Written exercise> Render every line of the entries below as a Markdown table with the columns No. and Line, numbering the rows in order and skipping blank lines. Leave the pictures out of the table.

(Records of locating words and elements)

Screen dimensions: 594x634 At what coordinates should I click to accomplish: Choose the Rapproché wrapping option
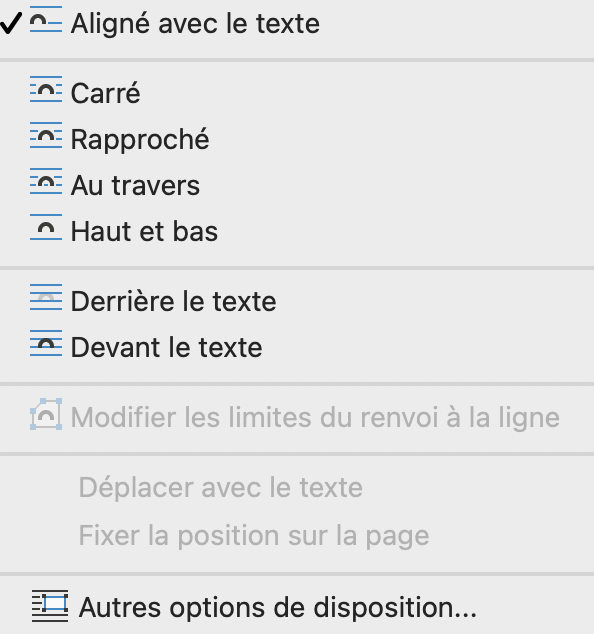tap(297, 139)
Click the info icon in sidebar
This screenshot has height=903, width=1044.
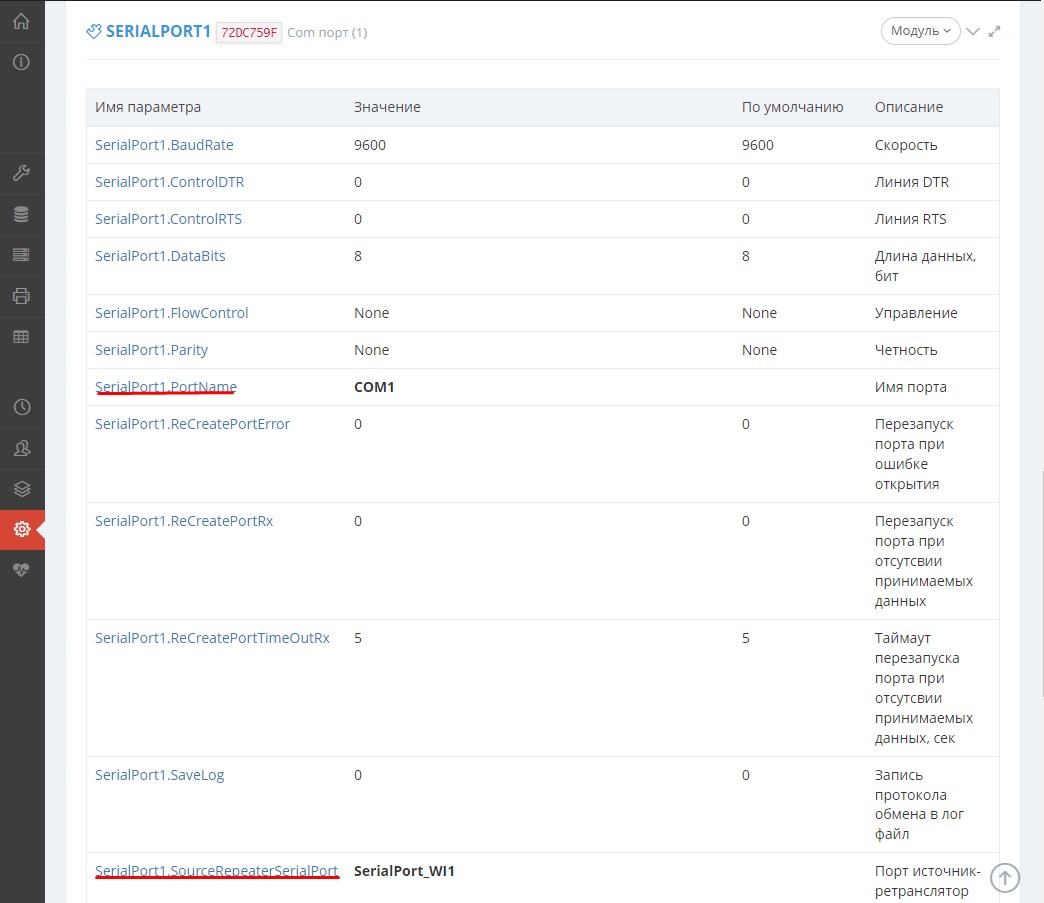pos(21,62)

Output of the exercise>
| No. | Line |
|---|---|
| 1 | Screen dimensions: 594x634 At what coordinates should I click to accomplish: Choose the Rapproché wrapping option |
| 2 | tap(297, 139) |
| 3 | Click the info icon in sidebar |
| 4 | This screenshot has height=903, width=1044. |
| 5 | pos(21,62) |